Opened 6 years ago
Last modified 5 years ago
#29808 closed Bug
column checks inside "executor.py" is not case sensitive — at Initial Version
Reported by: | Elaci0 | Owned by: | nobody |
---|---|---|---|
Component: | Migrations | Version: | dev |
Severity: | Normal | Keywords: | migration fake-initial case sensitive |
Cc: | Triage Stage: | Accepted | |
Has patch: | yes | Needs documentation: | no |
Needs tests: | no | Patch needs improvement: | no |
Easy pickings: | no | UI/UX: | no |
Description
Hello,
I'm using this guide https://datascience.blog.wzb.eu/2017/03/21/using-django-with-an-existinglegacy-database for my studies with camelCasing together with Django (yes, I'm still trying to keep the naming convention we have inside our DB, also for the model's names)

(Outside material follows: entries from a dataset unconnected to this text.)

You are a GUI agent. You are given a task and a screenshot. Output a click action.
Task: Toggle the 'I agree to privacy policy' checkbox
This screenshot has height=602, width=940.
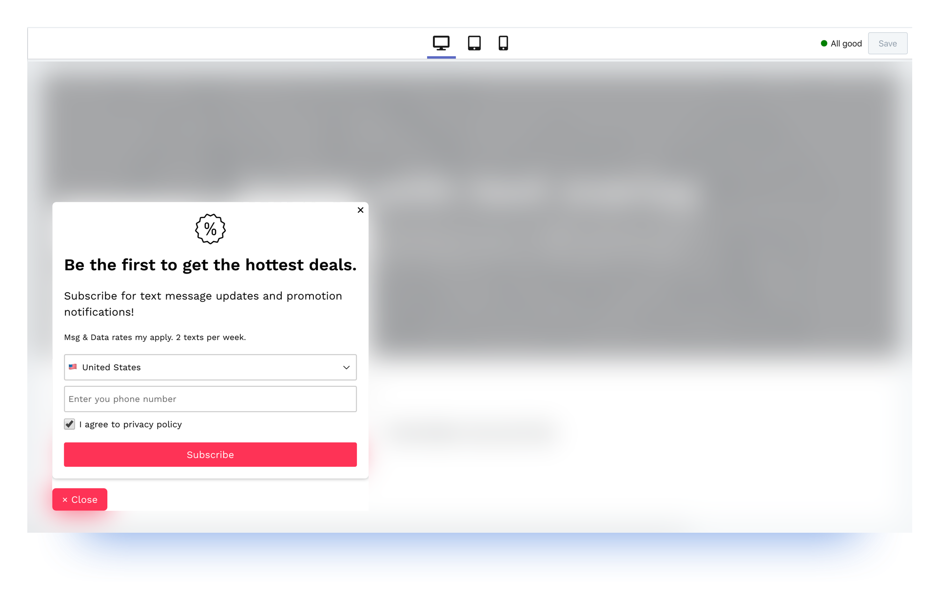tap(69, 424)
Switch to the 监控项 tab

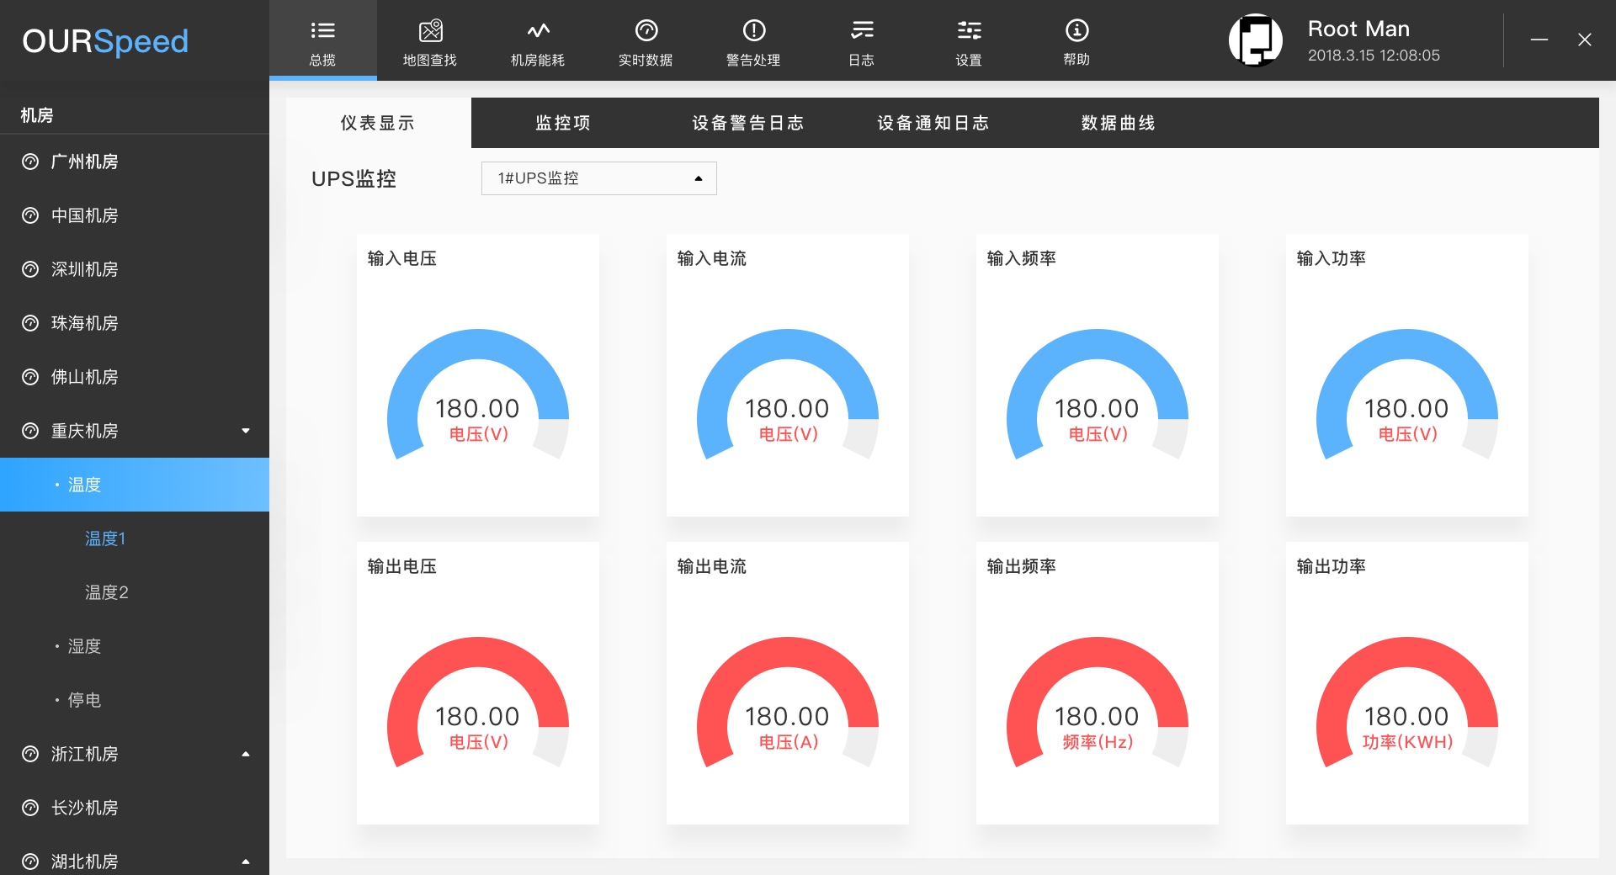tap(563, 123)
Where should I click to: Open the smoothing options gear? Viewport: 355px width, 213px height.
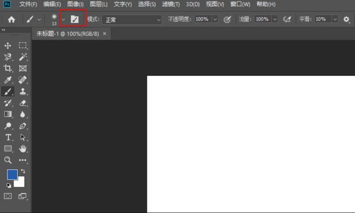click(x=346, y=19)
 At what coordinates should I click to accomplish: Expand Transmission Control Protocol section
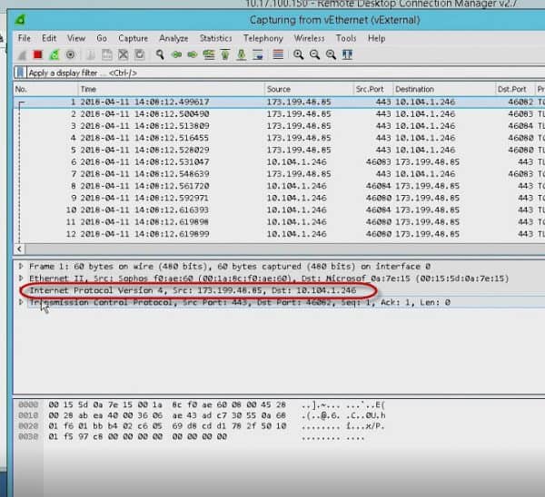click(22, 302)
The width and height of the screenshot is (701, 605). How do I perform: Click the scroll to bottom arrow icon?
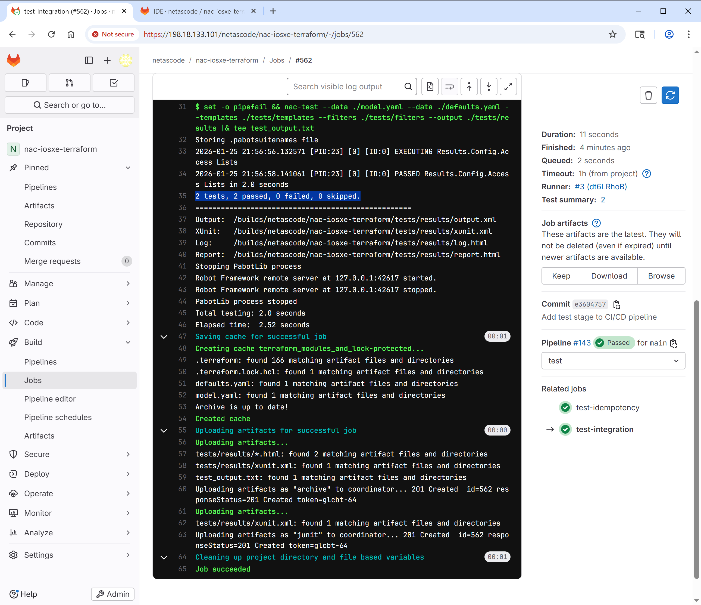click(x=489, y=87)
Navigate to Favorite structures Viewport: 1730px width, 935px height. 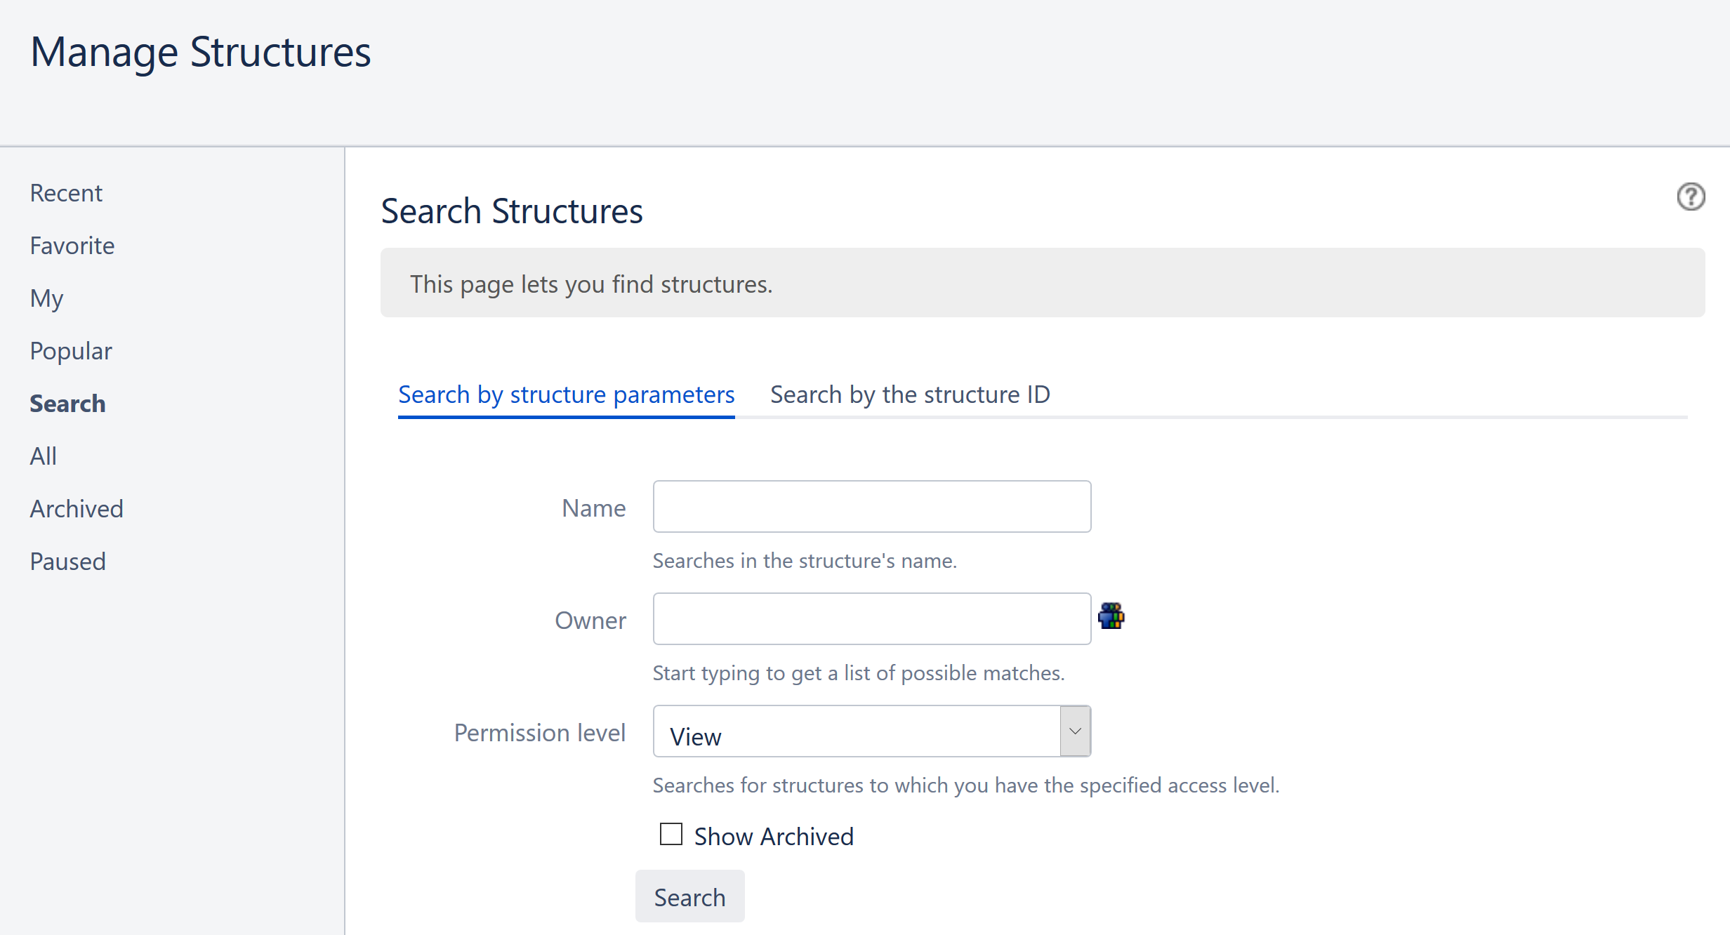(72, 245)
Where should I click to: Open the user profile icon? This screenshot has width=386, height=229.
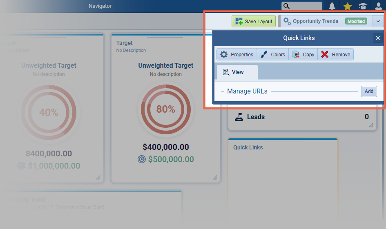point(379,6)
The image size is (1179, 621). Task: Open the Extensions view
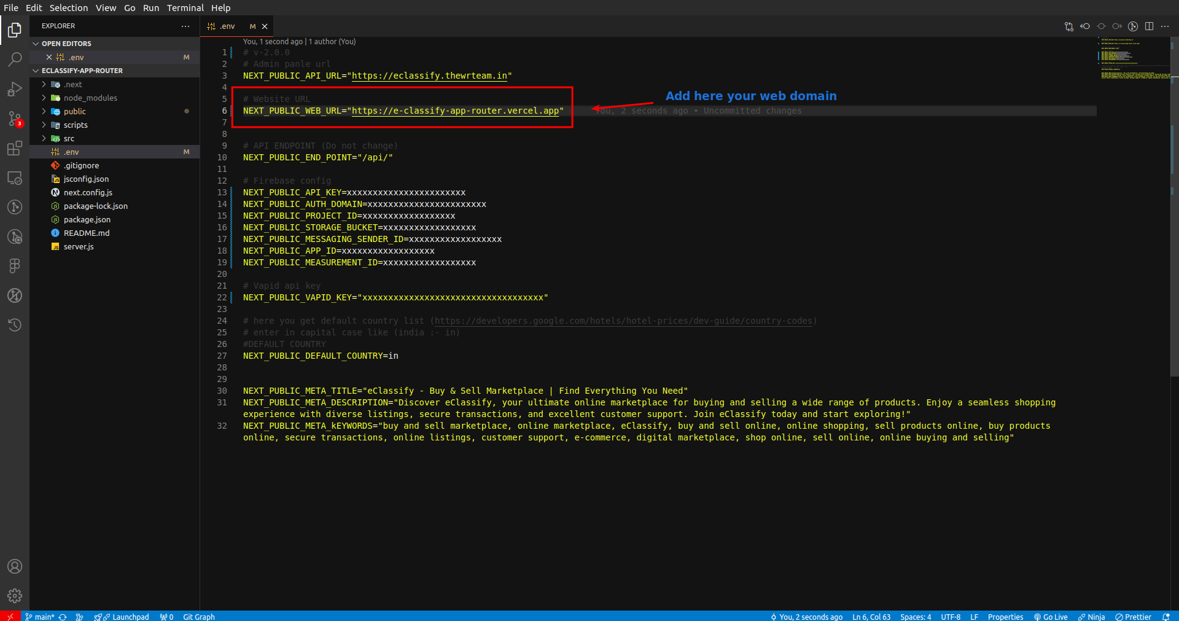click(x=15, y=149)
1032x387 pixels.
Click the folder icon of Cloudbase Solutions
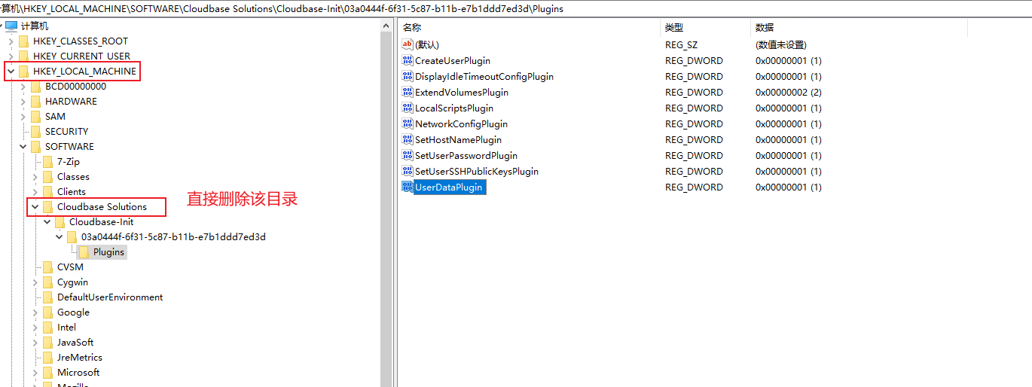pos(48,207)
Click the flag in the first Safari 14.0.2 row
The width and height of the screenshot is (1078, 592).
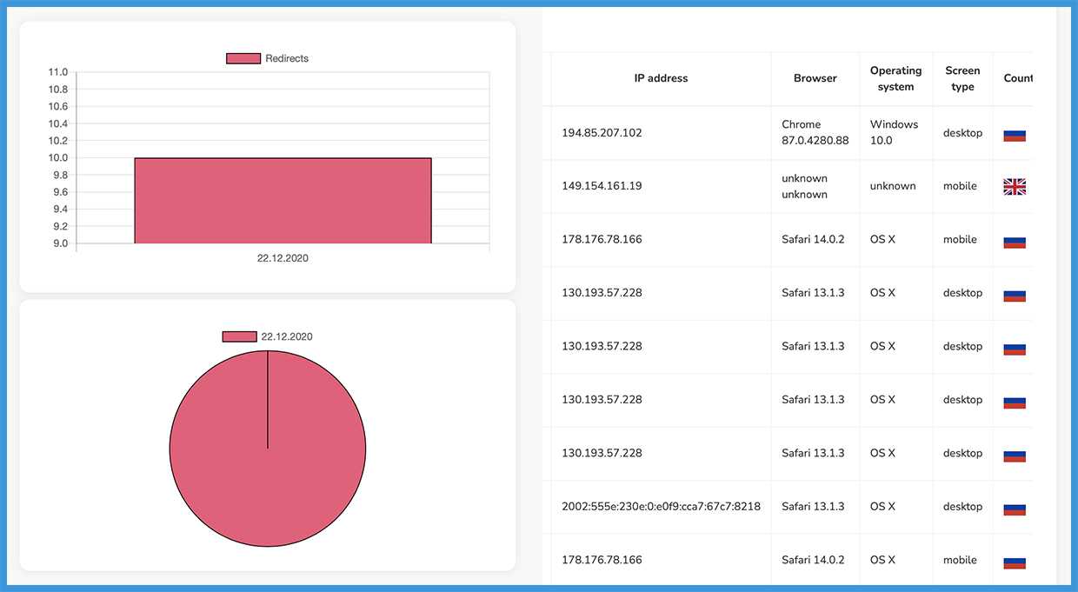coord(1015,241)
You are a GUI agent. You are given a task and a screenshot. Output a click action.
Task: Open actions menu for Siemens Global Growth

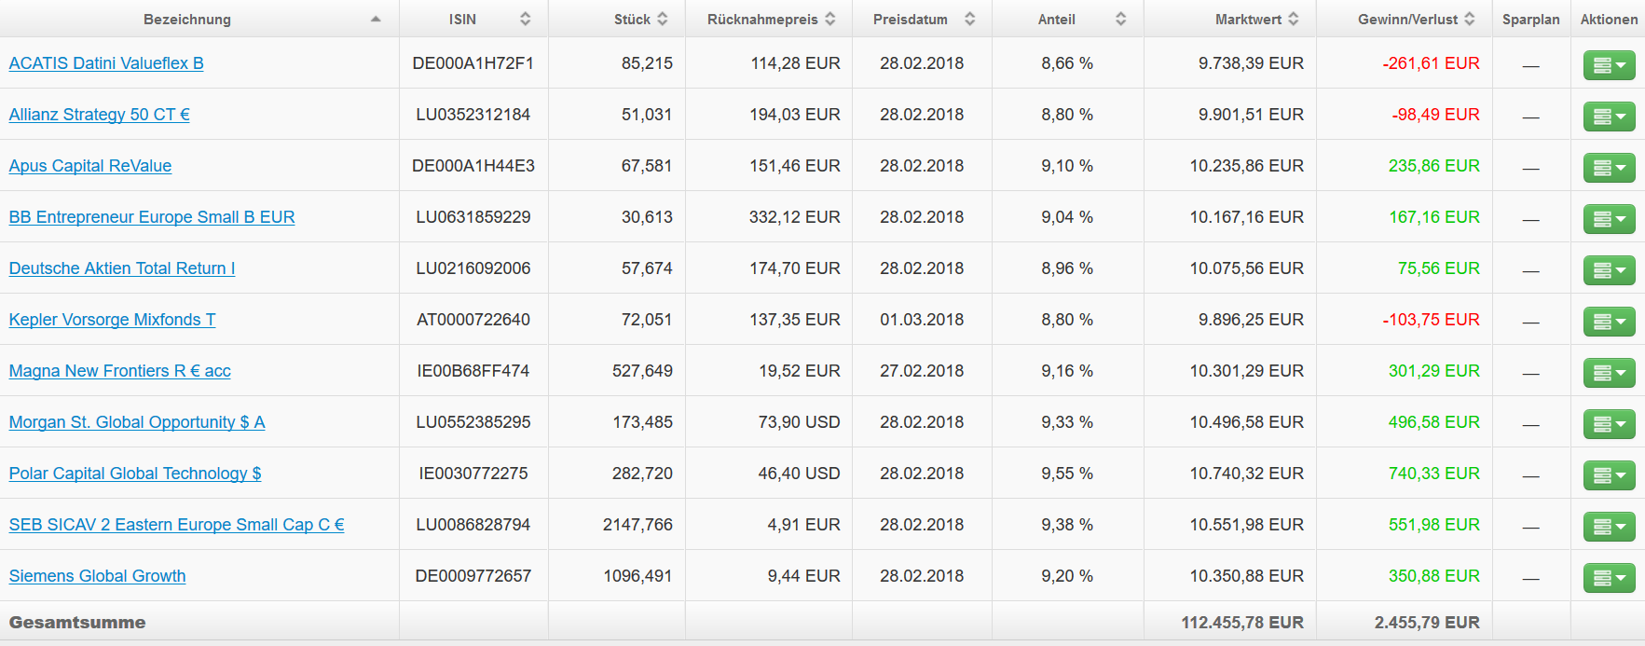(1609, 578)
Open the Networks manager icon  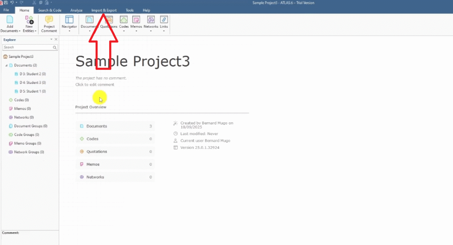[151, 20]
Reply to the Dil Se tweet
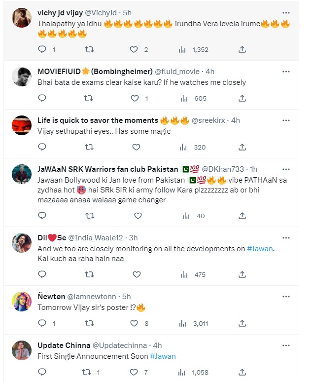The image size is (312, 382). click(x=42, y=274)
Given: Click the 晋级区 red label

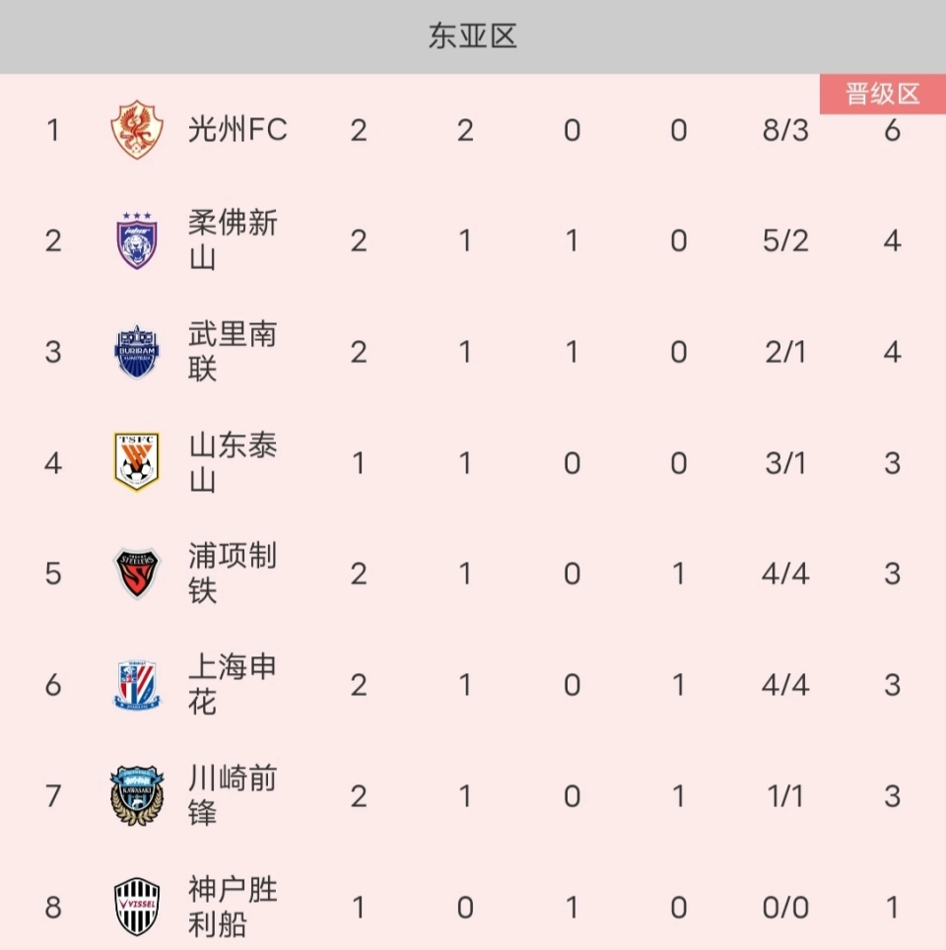Looking at the screenshot, I should [883, 94].
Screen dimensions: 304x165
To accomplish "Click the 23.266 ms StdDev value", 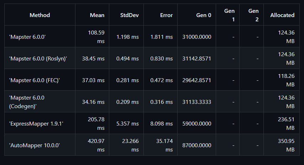I will pyautogui.click(x=130, y=145).
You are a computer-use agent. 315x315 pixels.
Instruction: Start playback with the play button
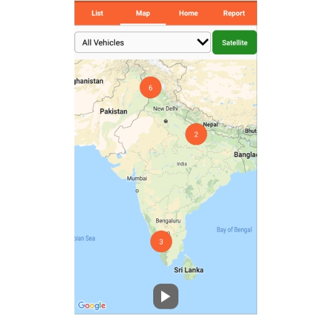[165, 297]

Now, I'm really new to Django and I don't know if it's intended but this part of code inside "executor.py"' is doing case sensitive comparison to check if a column is already present in a database
column_names = [ column.name for column in self.connection.introspection.get_table_description(self.connection.cursor(), table) ] if field.column not in column_names: return False, project_state
so if my migration file contains something like this
migrations.AddField( model_name='city', name='countrycode', field=models.ForeignKey(db_column='countryCode', on_delete=django.db.models.deletion.CASCADE, to='my_DB.country'),
and I run python3 manage.py migrate --database my_DB --fake-initial my_first_app
it fires an error saying that that table already exists
django.db.utils.OperationalError: (1050, "Table 'city' already exists")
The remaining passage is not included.